Copy out the entries word for word, starting at the line that contains "You are a GUI" and ending at the end of the entries, with both ends included. Leave the pictures out of your answer.

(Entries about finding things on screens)

# # #

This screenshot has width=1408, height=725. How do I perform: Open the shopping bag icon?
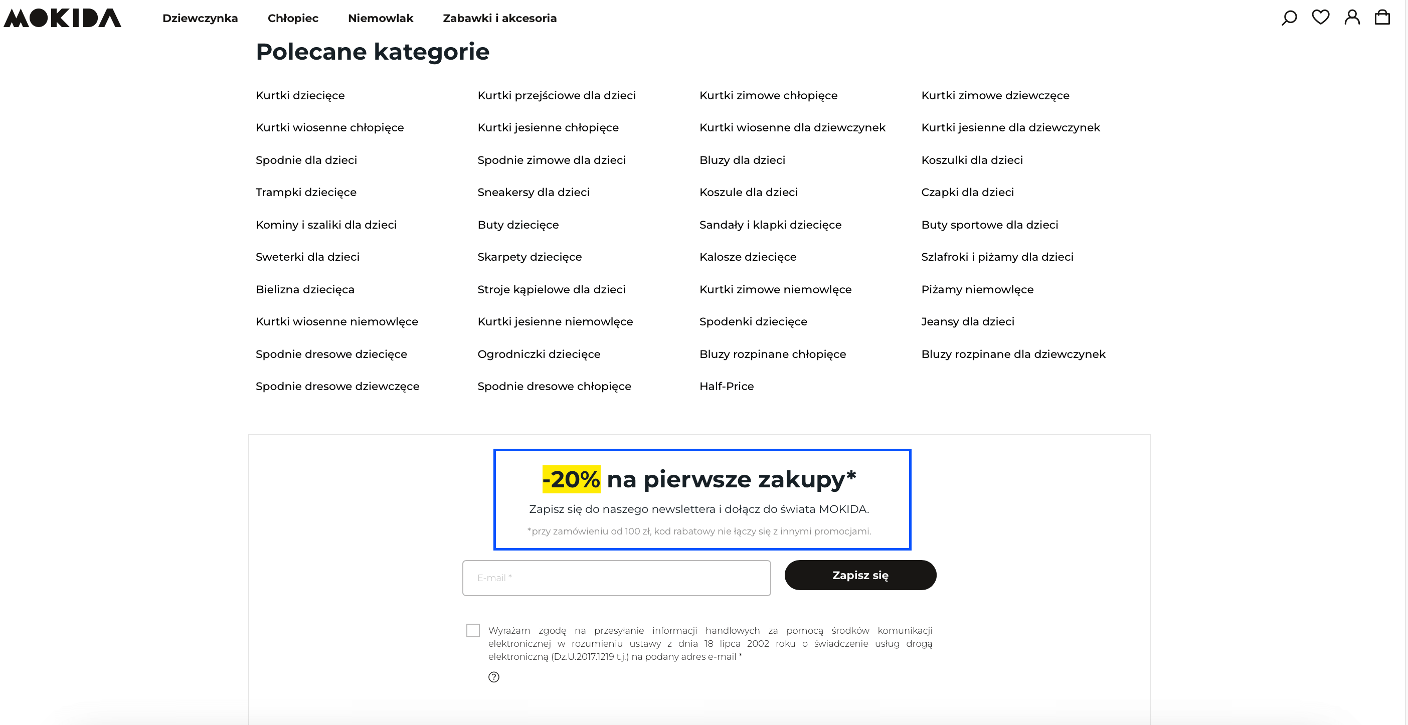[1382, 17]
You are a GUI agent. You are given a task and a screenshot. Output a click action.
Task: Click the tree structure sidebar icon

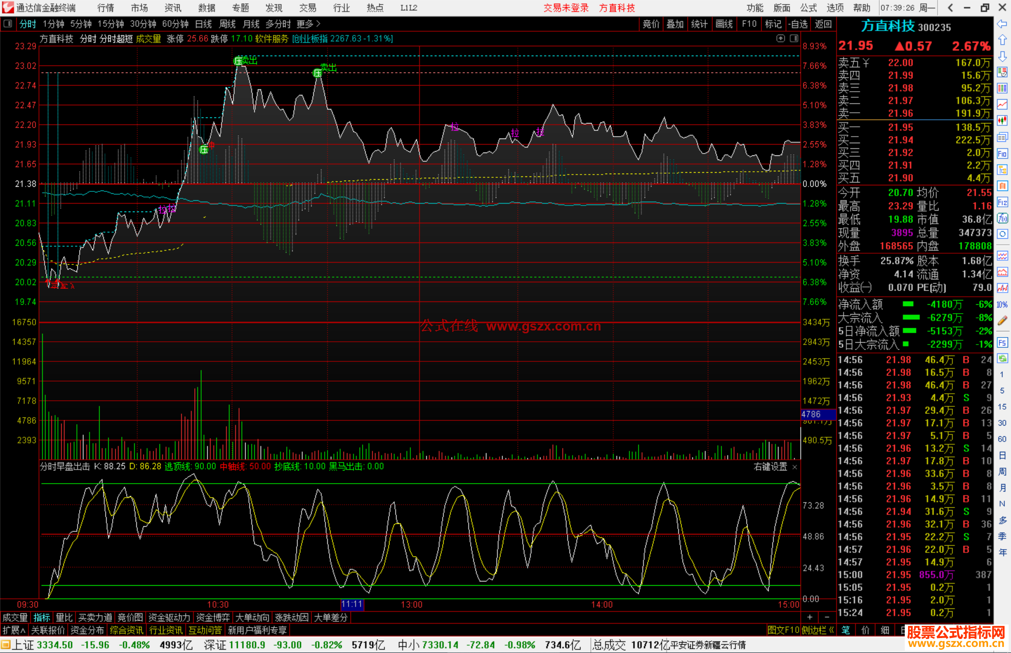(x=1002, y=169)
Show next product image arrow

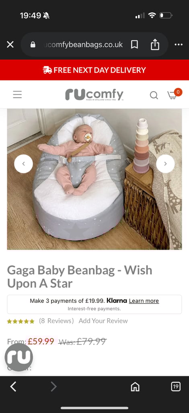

# # #

(Response)
You are a GUI agent. You are given a task and a screenshot. Output a click action.
Task: Click the tree structure sidebar icon

(x=1002, y=169)
Show next product image arrow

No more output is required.